• _Passage provided_:
+++

Has he lost his mind?

Because it generates employment and income for the region which is his job. I'm totally against it, the Mersey will silt up much more than it is now, I don't believe their dredging plan will be anywhere near enough.

They need to put tidal turbines in the area of the existing offshore wind turbines instead of destroying the Mersey.

But most of all they need to create mechanical storage, we already have the facilities to produce more than enough power, we just can't distribute it to the right places at the right time. Cheap mechanical storage in the correct locations will get energy to the right places at the right time without have to rebuild much of the the national grid which is part of the current plan.

We are in the ridiculous position of paying electricity generators huge sums of money not to generate electricity, storage will reduce that waste.

I asked the chief engineer of the last barrage project how much siltation he expected . His answer was that they'd lose 30% in ten years, even with constant dredging.

Storage is needed, but it needs to be in huge quantities. Terawatt hours, and many of them.

Mechanic storage is useless on this scale . The biggest pumped scheme in the world is in China and it manages only 40 GW. about one twenty fifth of just one TWh.

Hydrogen is the ONLY way to store that quantity, held at high pressure in solution mined caverns in deep salt strata. This is widely used for natural gas A single caver of a million cubic metres capacity is possible and at 350 bar it would hold the best part of a TWh.

There is good information on one near us at stublack in Cheshire. You'll find details of it on the internet easily enough.

I'm quite a fan of hydrogen but while its energy density by weight is brilliant, its energy density by volume is pretty poor. Also hydrogen molecules are a much smaller than natural gas so leakage in salt mines would be far worse. Distribution facilities are expensive because of the high pressure and high volume required.

Stublack will hold two days worth of natural gas, the same size facility for hydrogen would only be something like 6 hours if they are the same pressure.

By mechanical storage I was thinking of gravity storage using rock, its cheap, scaleable, simple, highly efficient and can be located anywhere. It is also the probably easiest and cheapest to maintain.

+++

• _Source material_:

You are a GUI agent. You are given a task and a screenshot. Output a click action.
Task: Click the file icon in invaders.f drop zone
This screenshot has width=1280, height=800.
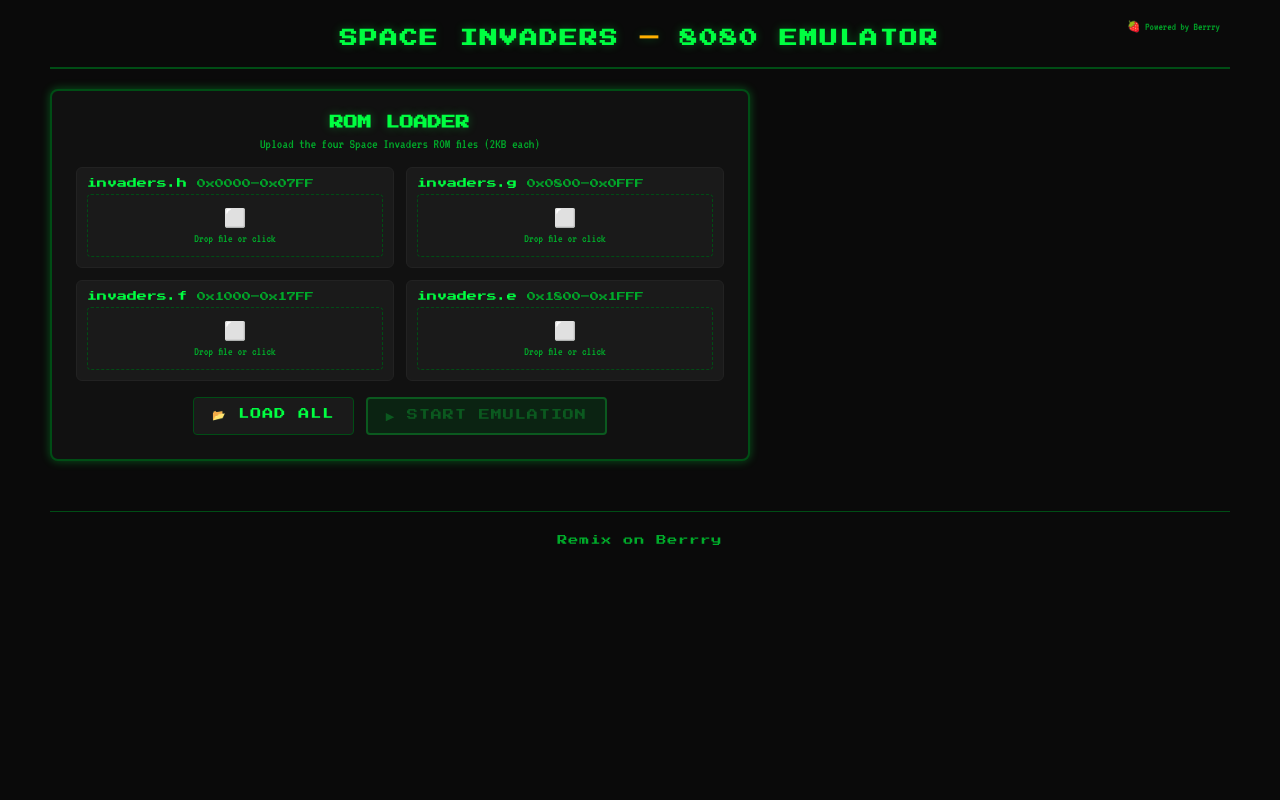pos(235,330)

+++

• _Actions to take_:
1. From the energy storage thread, copy the passage from "I asked the" up to and including "just one TWh.".
2. According to the energy storage thread, where is the world's biggest pumped storage scheme, and how much does it manage?
3. Does each statement agree with the energy storage thread? Answer yes or no for each, and quote the words that decide it.
(a) The chief engineer of the last barrage project expected a 30% loss in ten years even with constant dredging.
(b) Stublack would hold two days' worth of hydrogen.
(c) The gravity storage the poster had in mind uses water.

• _The responses_:
1.
I asked the chief engineer of the last barrage project how much siltation he expected . His answer was that they'd lose 30% in ten years, even with constant dredging.

Storage is needed, but it needs to be in huge quantities. Terawatt hours, and many of them.

Mechanic storage is useless on this scale . The biggest pumped scheme in the world is in China and it manages only 40 GW. about one twenty fifth of just one TWh.

2. It is in China, and it manages only 40 GW.

3.
(a) Yes: "His answer was that they'd lose 30% in ten years, even with constant dredging."
(b) No: "Stublack will hold two days worth of natural gas, the same size facility for hydrogen would only be something like 6 hours if they are the same pressure."
(c) No: "By mechanical storage I was thinking of gravity storage using rock"